## [Teks yang Disediakan]

▶

New York, IDN Times – Sidang Majelis Umum ke-78 Perserikatan Bangsa-Bangsa (SMU PBB) menjadi momen bagi negara berkembang untuk naik kelas, apakah secara ekonomi atau politik. Gongnya adalah kritik Sekjen PBB, Antonio Guterres, terhadap tata kelola global yang dianggap sudah usang.
Organisasi internasional, sebagai perwujudan dari multilateralisme, tidak mampu menghadapi krisis modern, seperti pandemik COVID-19, perang Rusia-Ukraina, hingga krisis iklim.
Pihak yang dirugikan dari semua itu adalah negara berkembang. Sebut saja pandemik, di mana negara berkembang kesulitan untuk mengembangkan vaksin karena urusan hak cipta. Atau perang Rusia-Ukraina yang berdampak terhadap pasokan gandum dan pupuk. Sama seperti krisis iklim, ketika negara berkembang harus merasakan pemanasan global imbas aktivitas industri negara maju dan insentif iklim yang tak kunjung cair.

◀

## [Entri tersimpan]
▶

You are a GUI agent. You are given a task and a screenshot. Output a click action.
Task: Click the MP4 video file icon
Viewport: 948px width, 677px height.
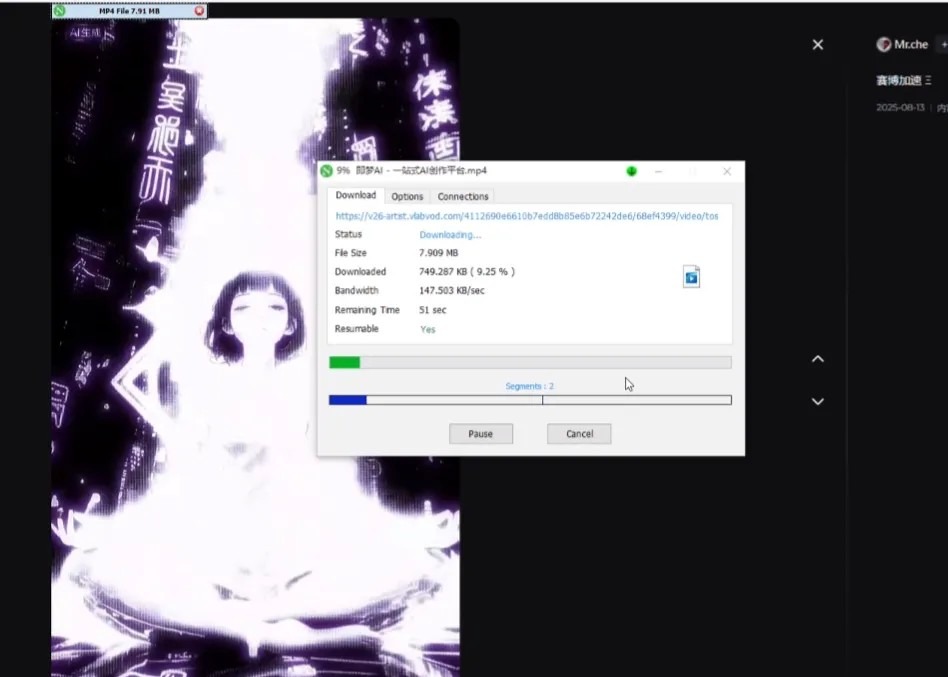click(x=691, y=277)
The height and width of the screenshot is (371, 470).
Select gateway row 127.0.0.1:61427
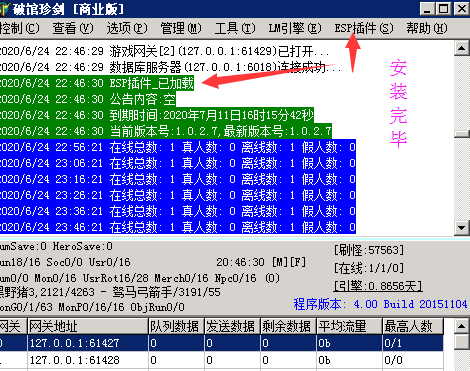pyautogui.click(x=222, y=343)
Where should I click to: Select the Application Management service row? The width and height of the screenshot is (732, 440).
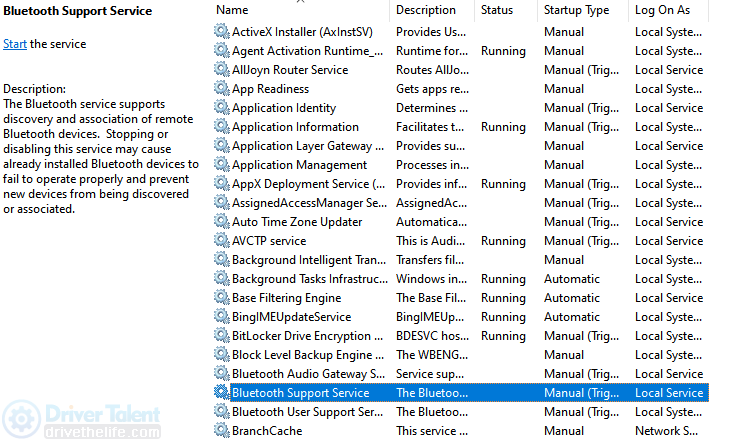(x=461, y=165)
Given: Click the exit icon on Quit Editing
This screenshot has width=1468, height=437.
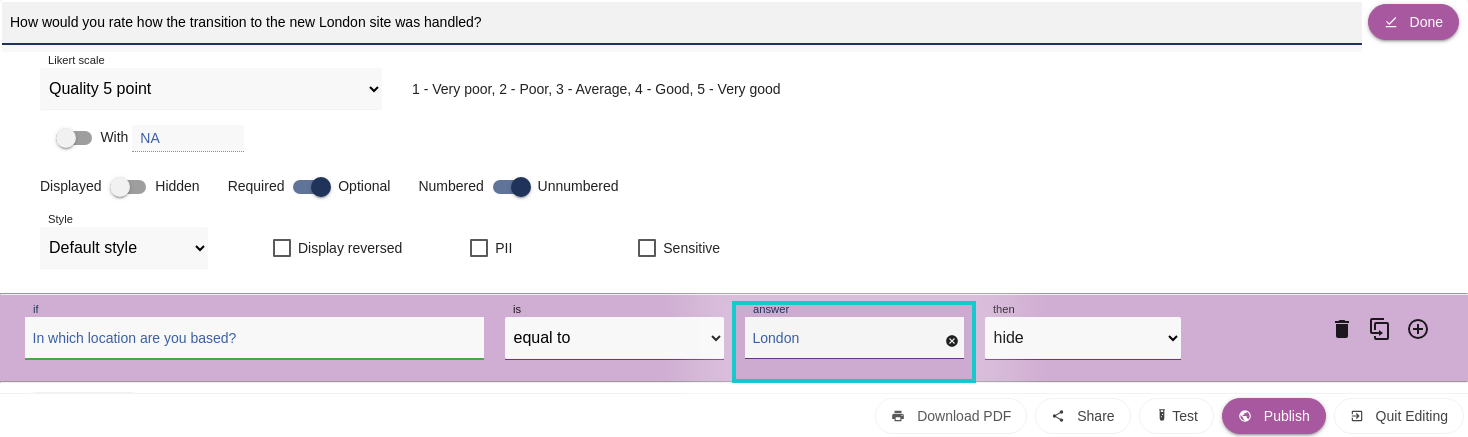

◀
▶

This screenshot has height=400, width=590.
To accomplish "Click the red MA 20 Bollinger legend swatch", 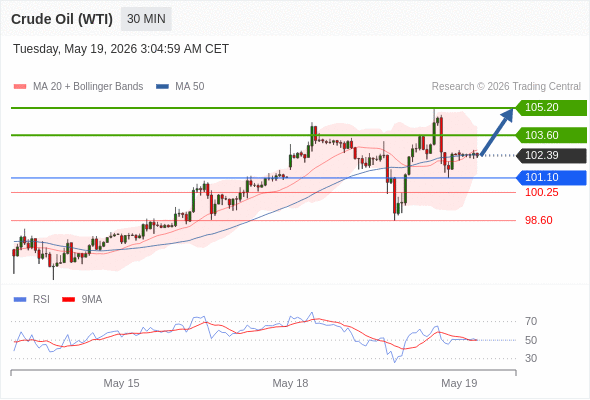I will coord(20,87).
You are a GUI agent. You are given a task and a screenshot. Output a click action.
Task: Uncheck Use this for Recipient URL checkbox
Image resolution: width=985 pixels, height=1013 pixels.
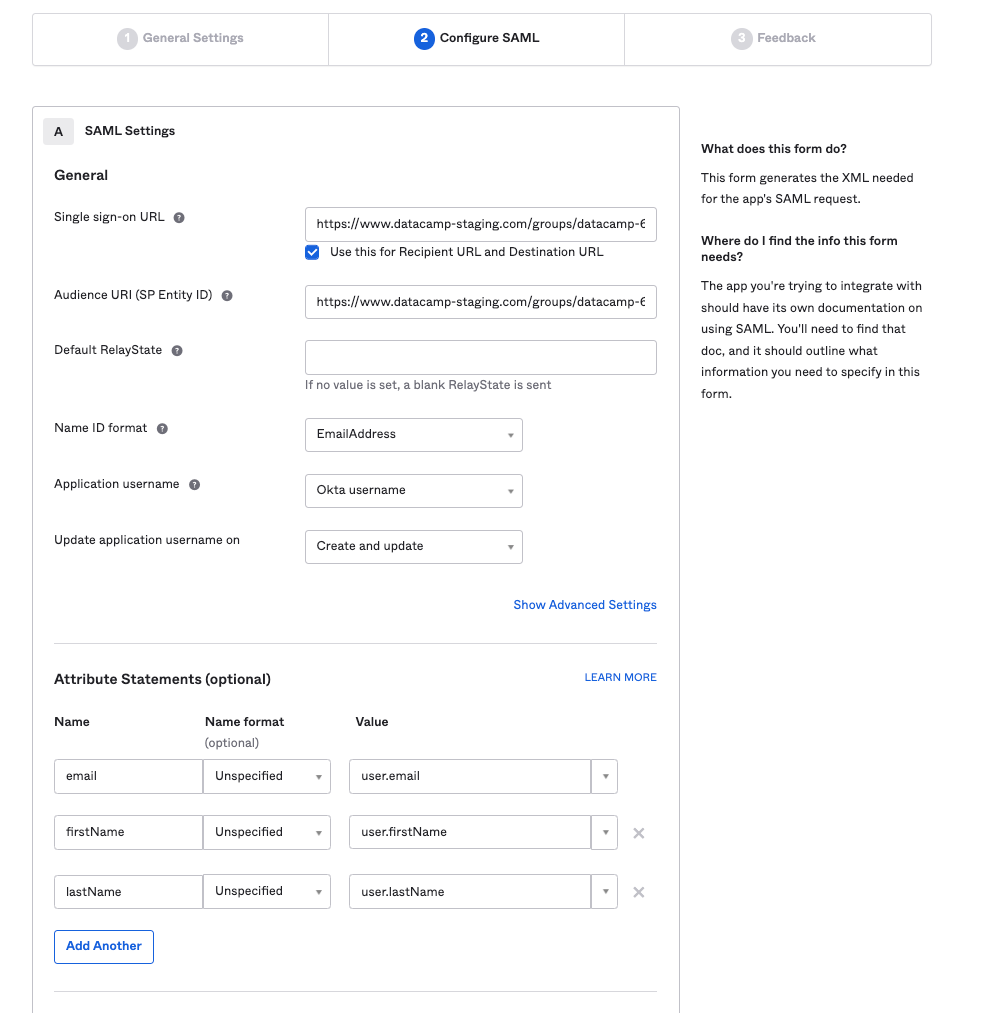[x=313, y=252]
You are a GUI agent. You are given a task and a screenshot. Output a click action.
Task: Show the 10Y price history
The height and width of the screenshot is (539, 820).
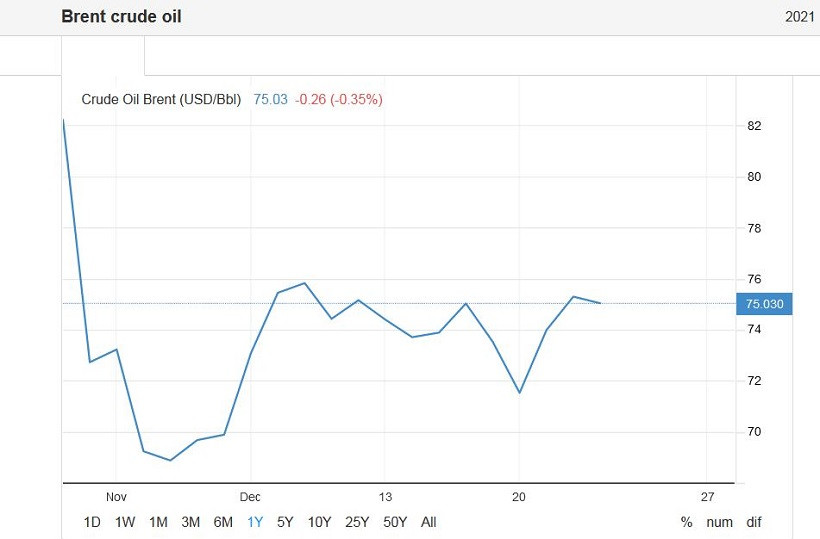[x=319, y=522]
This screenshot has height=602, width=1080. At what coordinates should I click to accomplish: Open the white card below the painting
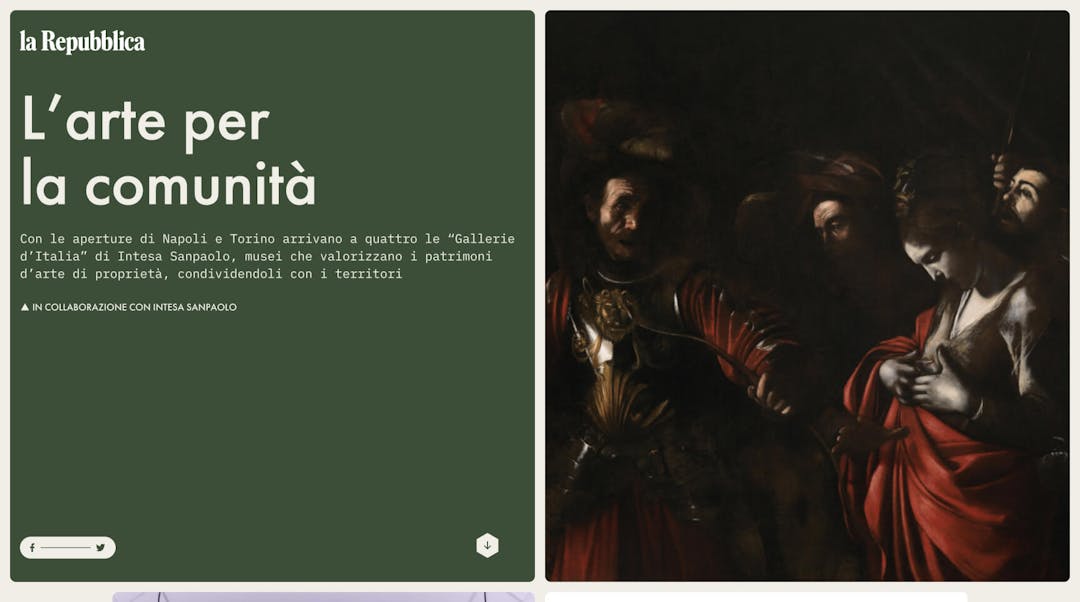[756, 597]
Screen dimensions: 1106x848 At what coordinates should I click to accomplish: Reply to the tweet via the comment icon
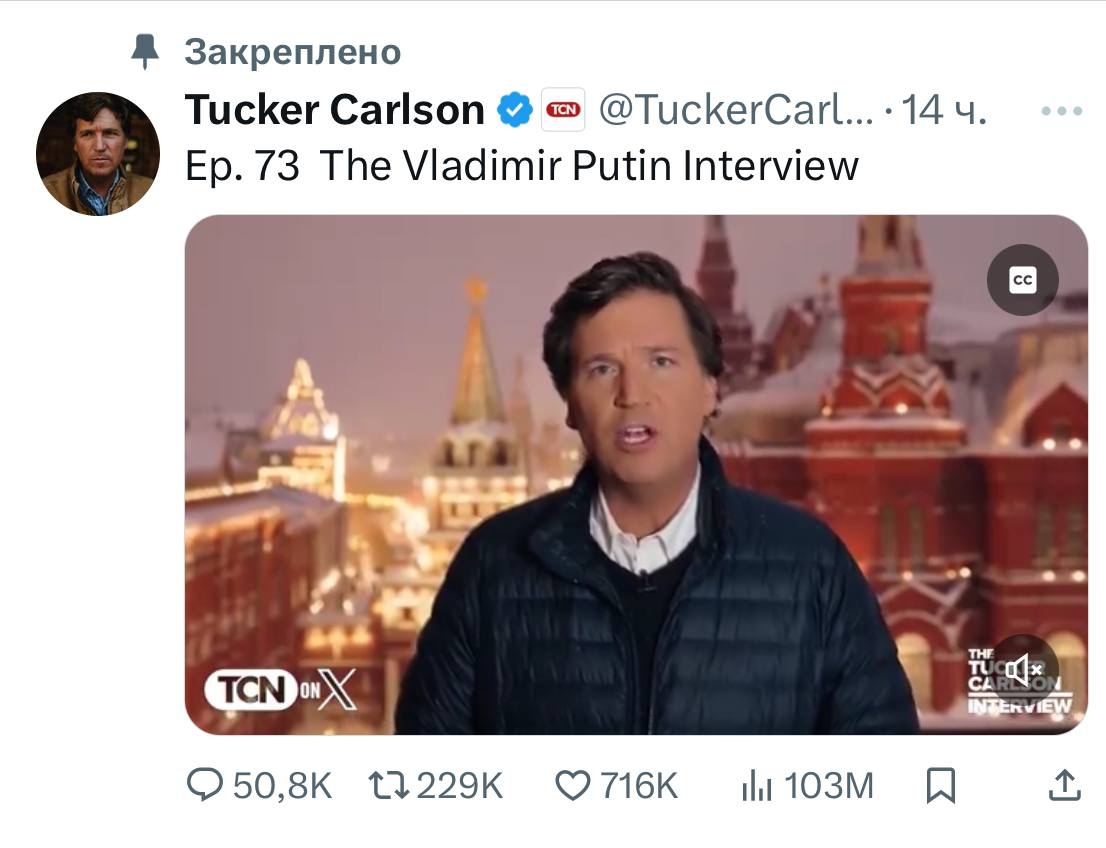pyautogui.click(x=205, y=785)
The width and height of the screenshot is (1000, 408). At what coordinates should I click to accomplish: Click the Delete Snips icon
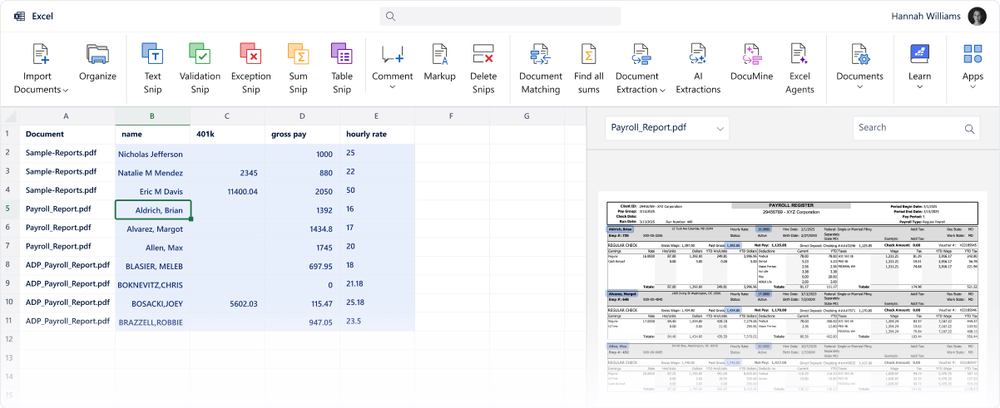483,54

◀

## [Yang Perlu Dikerjakan]
**a.** Dalam teks tentang Sidang Majelis Umum PBB, apa yang dikritik oleh Sekjen PBB Antonio Guterres?
**b.** Tampilkan bagian dari teks tentang Sidang Majelis Umum PBB tanpa perubahan, dimulai dengan "Organisasi internasional, sebagai" dan terus sampai "tak kunjung cair.".

## [Daftar Jawaban]
**a.** Tata kelola global yang dianggap sudah usang.

**b.**
Organisasi internasional, sebagai perwujudan dari multilateralisme, tidak mampu menghadapi krisis modern, seperti pandemik COVID-19, perang Rusia-Ukraina, hingga krisis iklim.
Pihak yang dirugikan dari semua itu adalah negara berkembang. Sebut saja pandemik, di mana negara berkembang kesulitan untuk mengembangkan vaksin karena urusan hak cipta. Atau perang Rusia-Ukraina yang berdampak terhadap pasokan gandum dan pupuk. Sama seperti krisis iklim, ketika negara berkembang harus merasakan pemanasan global imbas aktivitas industri negara maju dan insentif iklim yang tak kunjung cair.